Und auch dieser Erfolg kam nicht ganz von alleine. Nicht nur haben die Nationalbanken den Goldmarkt stabilisiert indem sie die Verkäufe einschränkten - und Gold für Anlagemünzen zur Verfügung stellten (soweit sie konnten). In der EU wurde zudem jede Form von Mehrwertsteuer auf Gold abgeschafft.

Und zwar mit der "Richtlinie 98/80/EG" mit dem Titel "Sonderregelung für Gold".

Da steht: "Um die Verwendung von Gold als Finanzinstrument zu fördern, sieht diese Richtlinie eine Steuerbefreiung für Anlagegold vor. Zuvor galt auch für Anlagegold die normale Steuerregelung. (…) Die neue Richtlinie beseitigt diese Wettbewerbsverzerrungen zwischen den Mitgliedstaaten und stärkt gleichzeitig die Wettbewerbsfähigkeit des Goldmarkts der Gemeinschaft."

In Österreich war damals der Markt schon weitgehend liberalisiert. Heute haben wir wohl weltweit den offensten Goldmarkt aller Zeiten. Sogar die Kommunisten in China fordern ihre Bevölkerung aktiv dazu auf, Gold zu kaufen! Warum tun sie das? Weil sie es nachher wieder wegnehmen wollen?

Reserven brauchen einen Markt

Kommen wir zur entscheidenden Frage: Selbst wenn es so was wie ein globales Goldverbot gäbe - welchen Wert hätte das Metall in Abwesenheit eines Papiergeldsystems auf Goldbasis? Wozu brauchen die Zentralbanken in so einem System Gold? Als Reserven! Ganz banale Reserven. Und Gold ist die Reserve auf die sich der Markt schon lange vor Auftauchen unserer lieben Zentralbanker geeinigt hat. Aber diese Reserven machen nur einen Sinn, solange es einen Markt zwischen Gold und Papier gibt, der auch durch private Aktivität "bestätigt" wird.

Folgen Sie? Es hat keinen Sinn, das Gold der Menschen zu sammeln, solange das staatliche Papiergeldsyste ohne Goldbindung besteht und funktioniert. Und es funktioniert je besser, desto freier und verbreiteter der private Goldhandel ist.

Ultimativ könnte die EZB oder etwa die SNB sagen: "Uns passt dieser Goldpreis nicht. Wir glauben, der Wert des Metalls wird nicht mehr korrekt reflektiert, wir bieten deshalb XXXX Franken/Euro pro Unze mit dem Plan, zwei Tonnen am Markt zu kaufen."

Oder der von Trink beschriebene Gold-Stoßdämpfer kommt zum Einsatz, weil der Dollar crasht.

Unwahrscheinliche Szenarien?
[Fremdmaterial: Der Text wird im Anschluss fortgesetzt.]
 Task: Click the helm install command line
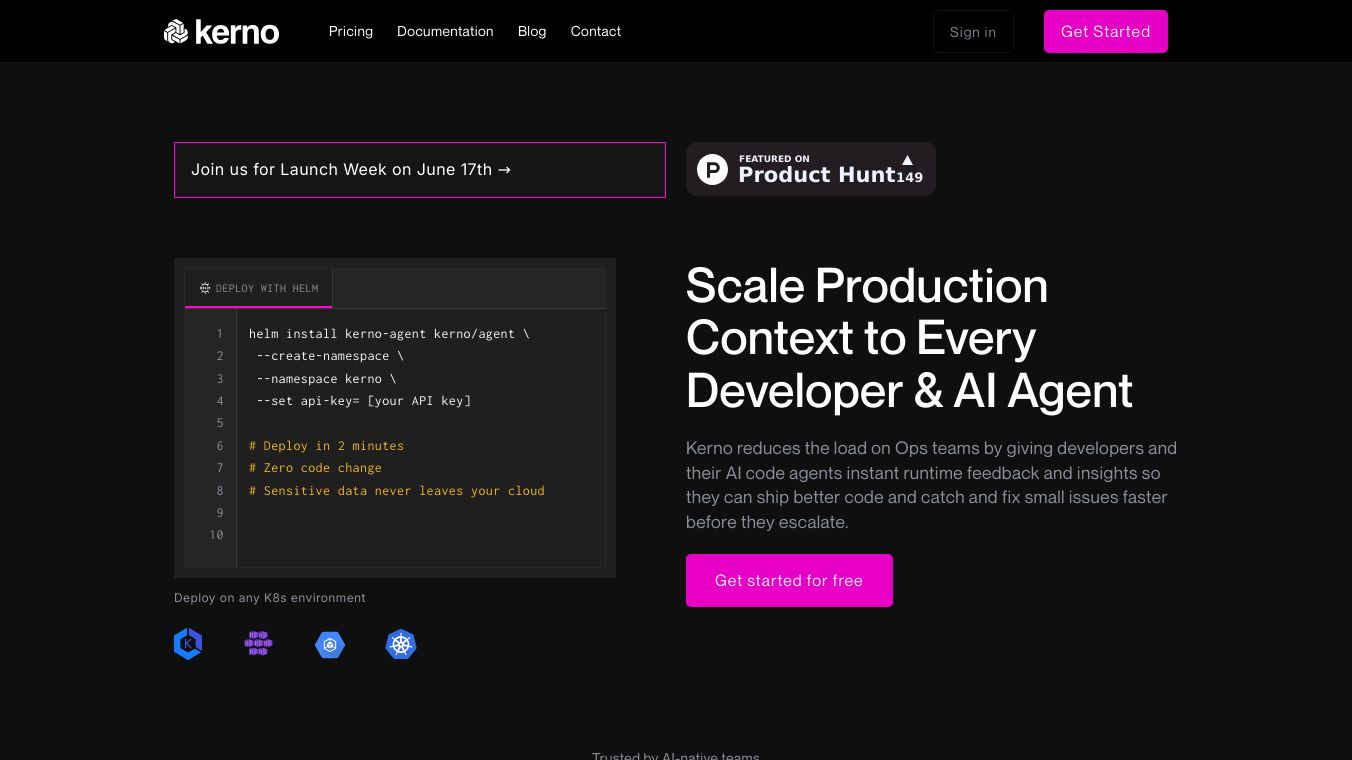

Vielleicht. Aber meiner Meinung nach wahrscheinlicher als ein Goldverbot. Dagegen gibt es auch noch viele andere, simplere Argumente. Aber auch vor dem Hintergrund der "furchtbaren Buchverluste" der Zentralbanken durch den "Goldpreiszerfall" ist es mir ein Anliegen, ein bisschen zur Lichtung des verwirrenden Goldreserven-Waldes beizutragen.